Girolamo Abos, last name also given Avos or d'Avossa and baptized Geronimo Abos (16 November 1715 – May 1760), was a Maltese-Italian composer of both operas and church music.

Born in Valletta, Malta, son of Gian Tommaso Abos, whose father was a Frenchman from Castellane and Rosa Farrugia, Abos studied under Leonardo Leo and Francesco Durante in Naples. In 1756, he became Maestro al Cembalo (Director of Music) at the Italian Theatre in London. In 1758 he returned to Italy as a teacher at the Conservatorio della Pietà de' Turchini in Naples, where Giovanni Paisiello was one of his pupils. He wrote fourteen operas for the opera houses in Naples, Rome, and London, of which Tito Manlio (Naples, 1751) was the most successful.
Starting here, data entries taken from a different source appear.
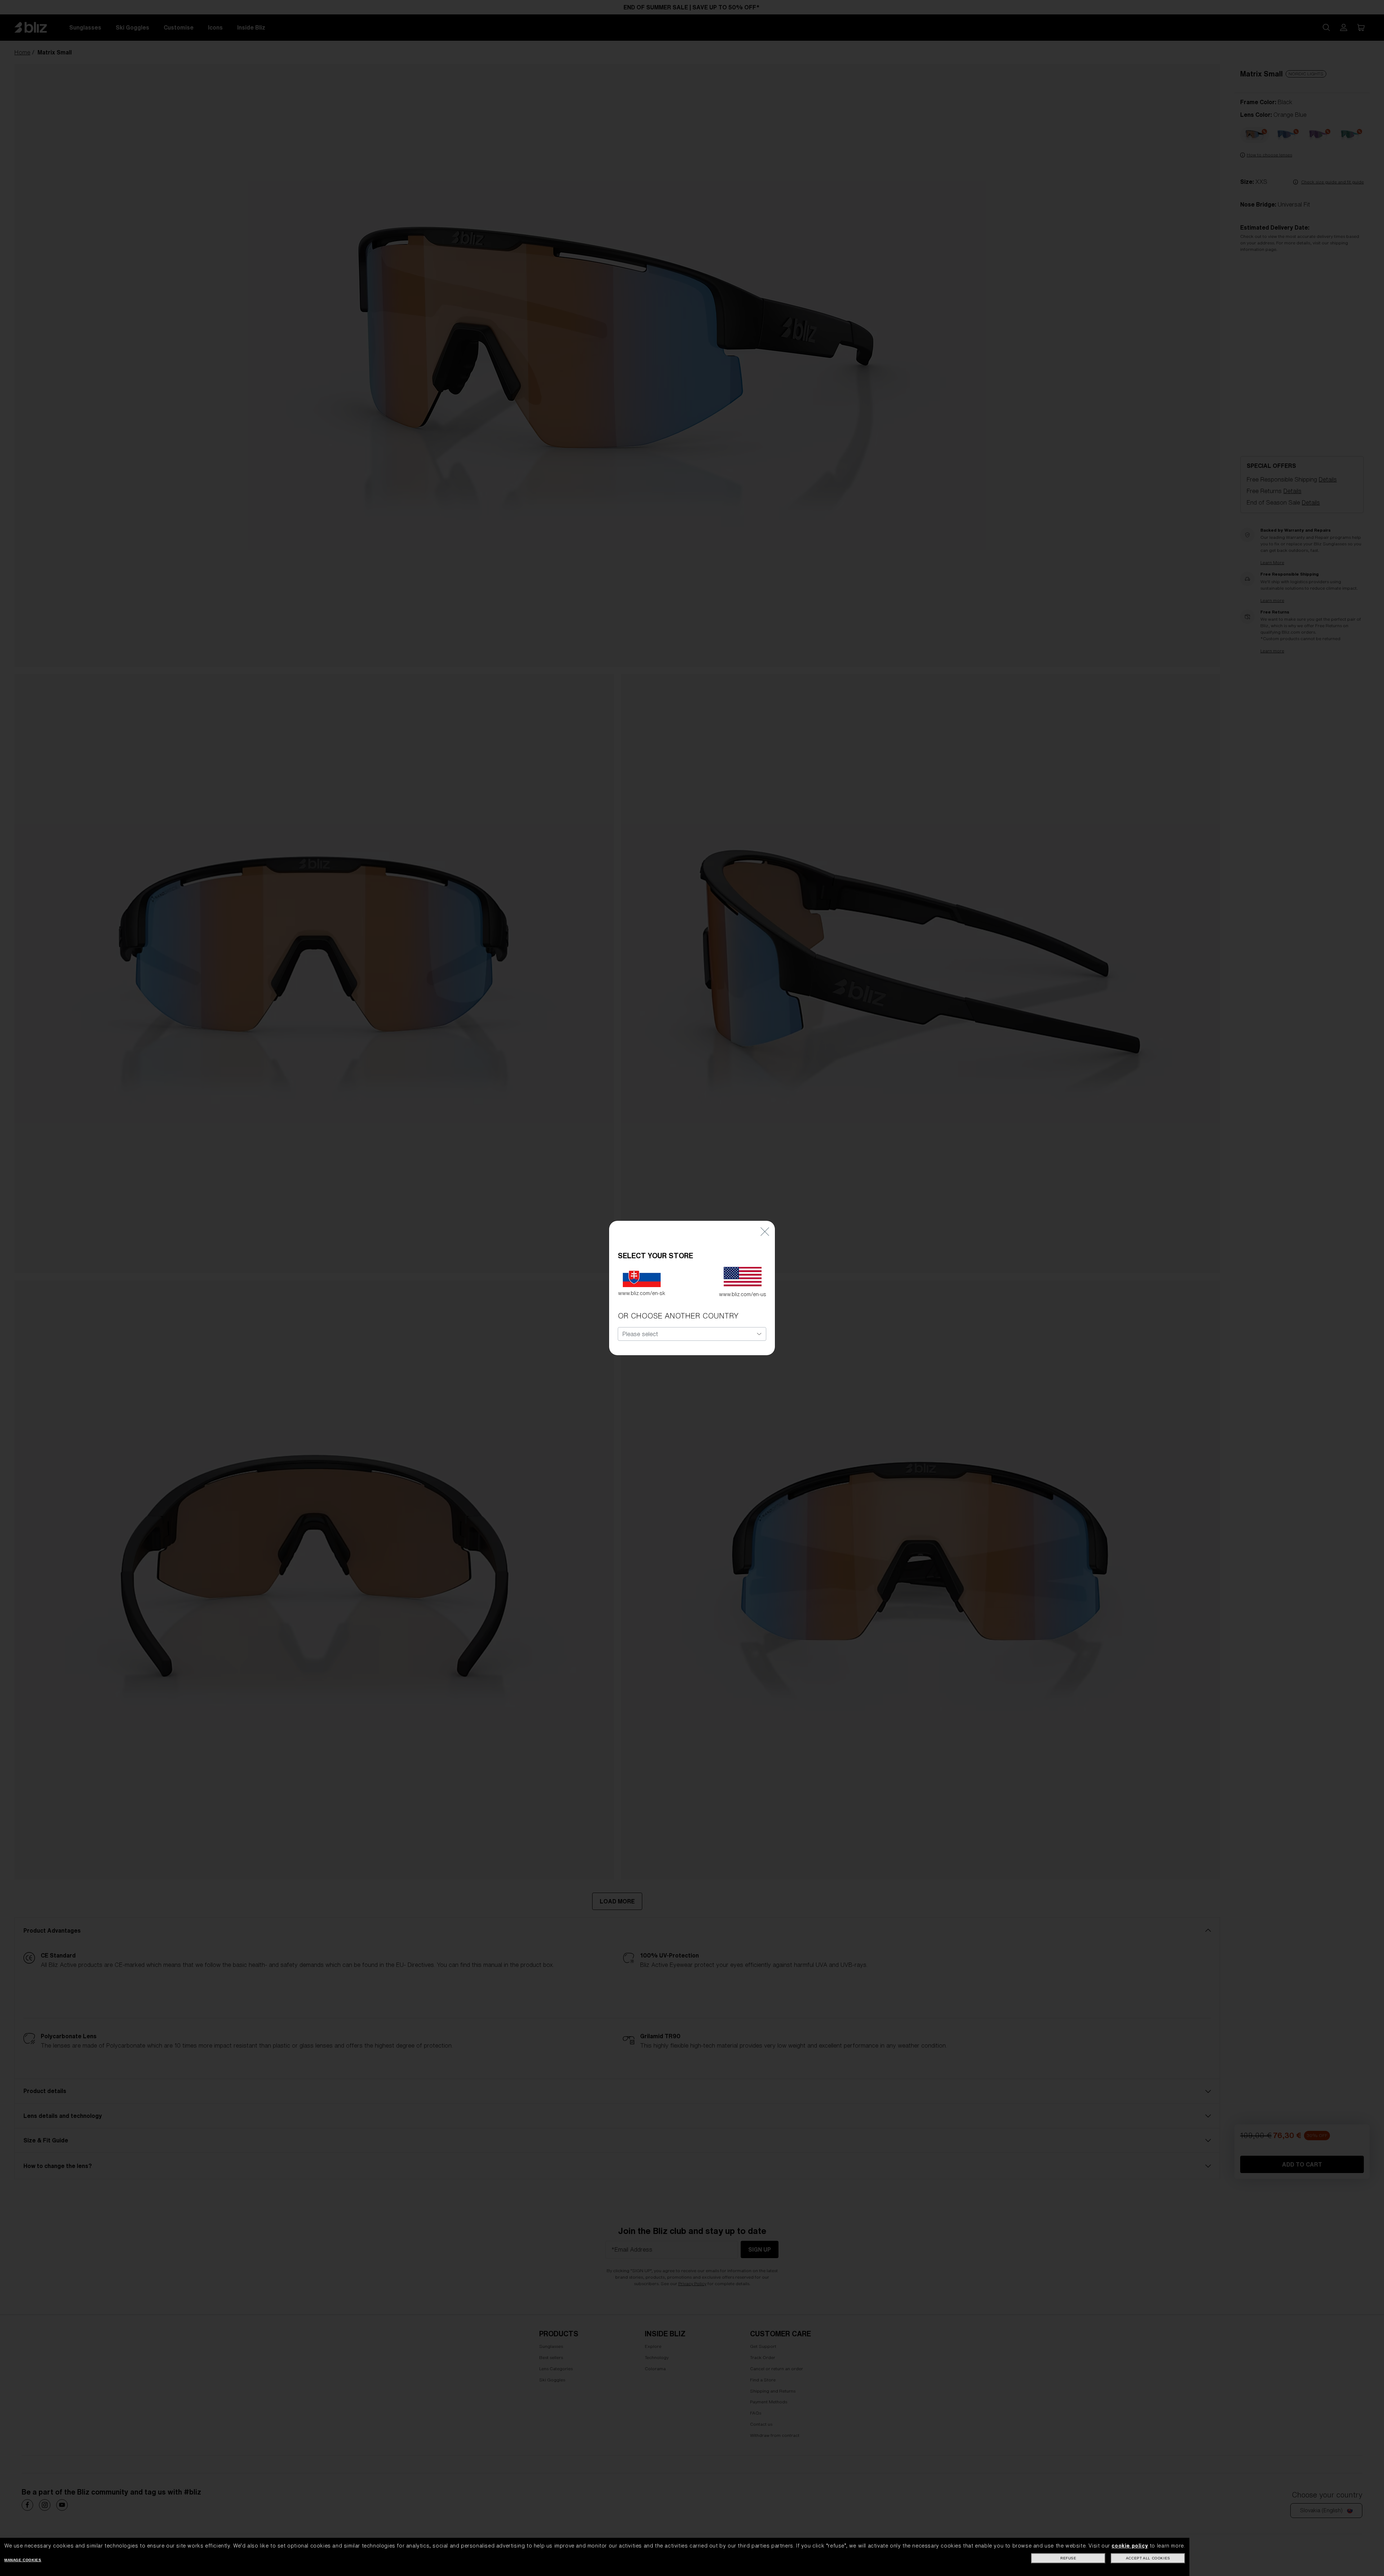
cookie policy (1130, 2545)
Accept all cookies (1148, 2558)
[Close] (765, 1231)
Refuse (1068, 2558)
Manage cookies (22, 2560)
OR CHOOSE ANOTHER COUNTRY (678, 1316)
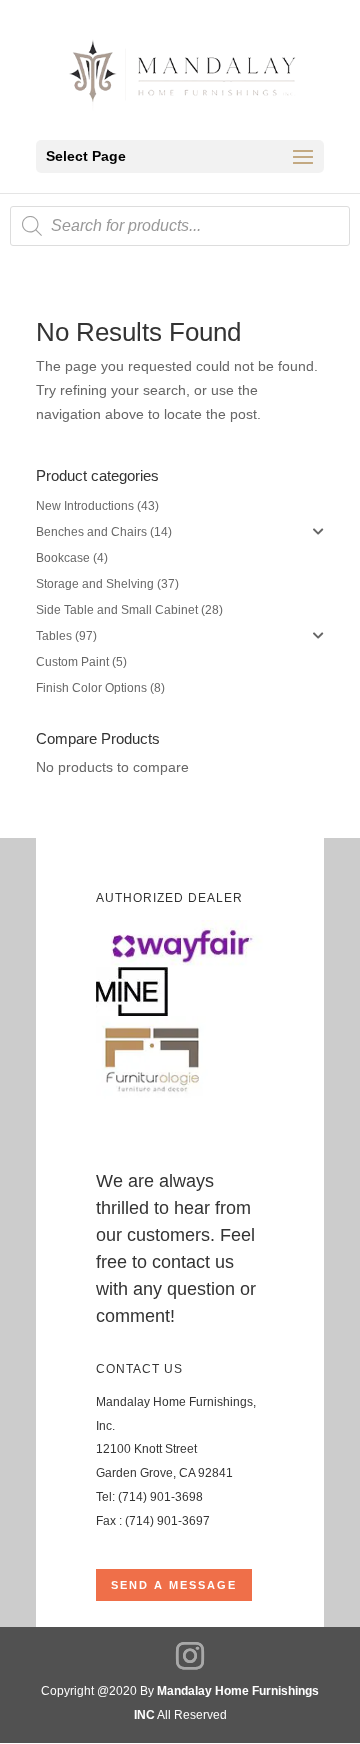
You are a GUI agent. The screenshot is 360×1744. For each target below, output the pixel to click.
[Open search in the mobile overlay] (180, 226)
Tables (54, 636)
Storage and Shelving (95, 584)
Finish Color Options (91, 688)
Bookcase (63, 558)
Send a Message (174, 1585)
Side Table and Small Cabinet (117, 610)
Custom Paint (72, 662)
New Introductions (85, 506)
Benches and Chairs (91, 532)
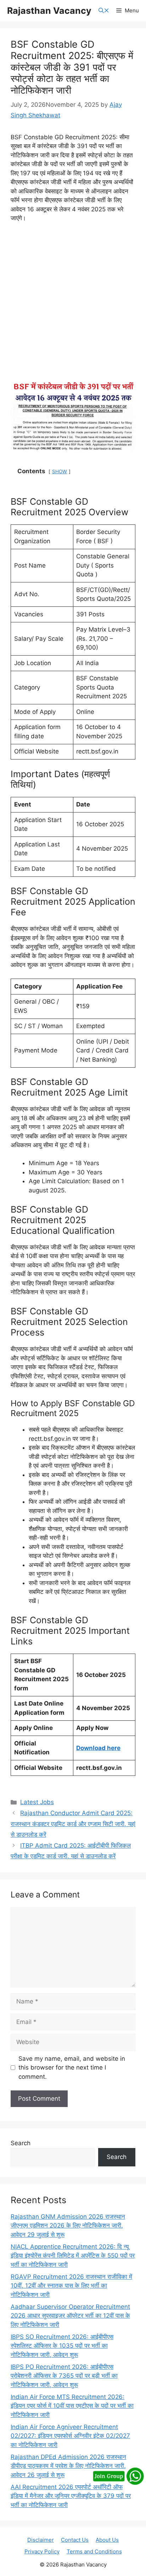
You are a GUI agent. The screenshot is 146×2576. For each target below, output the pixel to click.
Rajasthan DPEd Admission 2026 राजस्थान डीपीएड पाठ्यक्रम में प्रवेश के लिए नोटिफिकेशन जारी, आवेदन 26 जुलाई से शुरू (68, 2465)
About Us (107, 2539)
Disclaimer (40, 2539)
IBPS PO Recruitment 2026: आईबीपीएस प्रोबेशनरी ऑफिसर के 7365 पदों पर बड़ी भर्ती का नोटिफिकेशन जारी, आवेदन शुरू (64, 2375)
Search (20, 2143)
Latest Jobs (37, 1802)
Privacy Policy (42, 2551)
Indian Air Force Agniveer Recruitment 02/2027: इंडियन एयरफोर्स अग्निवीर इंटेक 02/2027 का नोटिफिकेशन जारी (70, 2435)
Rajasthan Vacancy (49, 10)
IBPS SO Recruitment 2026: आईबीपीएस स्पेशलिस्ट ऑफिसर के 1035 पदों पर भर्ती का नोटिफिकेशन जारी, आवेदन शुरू (62, 2345)
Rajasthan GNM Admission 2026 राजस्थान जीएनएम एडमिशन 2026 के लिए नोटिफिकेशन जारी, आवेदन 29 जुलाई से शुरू (68, 2225)
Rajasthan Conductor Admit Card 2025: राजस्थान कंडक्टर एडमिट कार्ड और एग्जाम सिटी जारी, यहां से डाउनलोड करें (73, 1823)
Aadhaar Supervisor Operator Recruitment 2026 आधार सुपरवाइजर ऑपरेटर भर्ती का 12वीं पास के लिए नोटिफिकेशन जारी (70, 2315)
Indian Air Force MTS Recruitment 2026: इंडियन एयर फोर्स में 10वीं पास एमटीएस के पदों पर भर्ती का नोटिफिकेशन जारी (72, 2405)
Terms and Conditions (94, 2551)
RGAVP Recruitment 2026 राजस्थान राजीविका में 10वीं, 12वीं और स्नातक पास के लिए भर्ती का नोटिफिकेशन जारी (71, 2285)
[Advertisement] (73, 304)
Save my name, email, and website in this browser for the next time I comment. (71, 2067)
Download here (98, 1747)
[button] (104, 11)
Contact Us (75, 2539)
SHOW (59, 471)
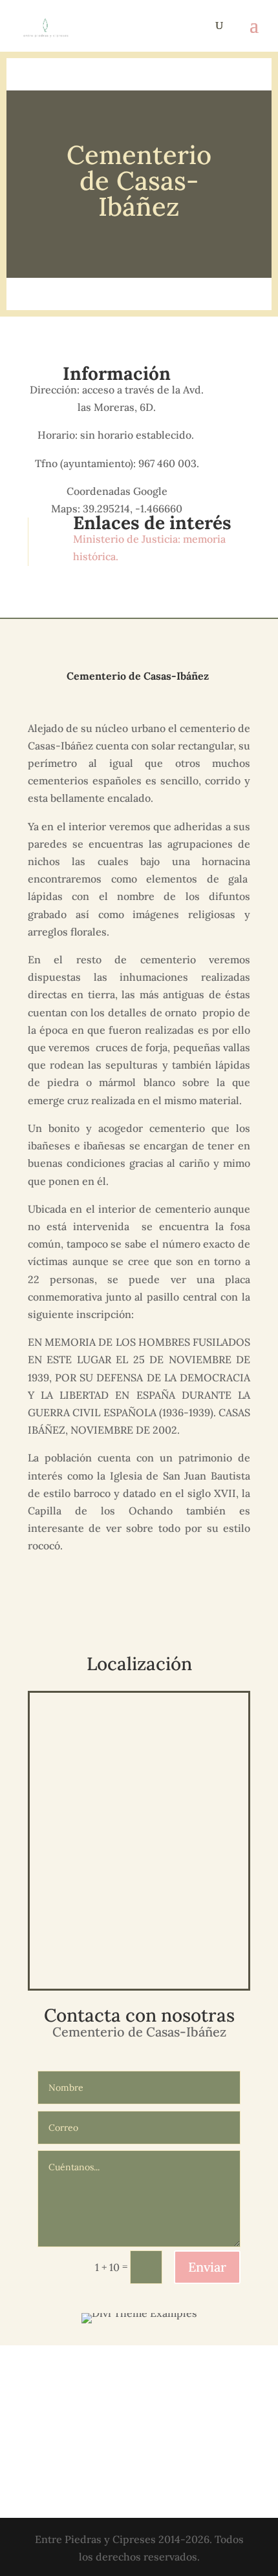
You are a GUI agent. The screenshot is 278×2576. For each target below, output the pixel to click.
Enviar (207, 2267)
After 1758 he composed a good deal of church music, including seven masses and several litanies. He died in Naples. Many of his sacred works, oratorios, and the opera Pelopida have been edited by the Australian musicologist and conductor Richard Divall, and are freely available.

List of operas composed by Abos

References
Stabat Mater Gerolamo Abos ed. Joseph Vella Bondin Recent Researches in the Music of the Classical Era, 68, A-R Editions, Inc., Middleton, Wisconsin 2003, .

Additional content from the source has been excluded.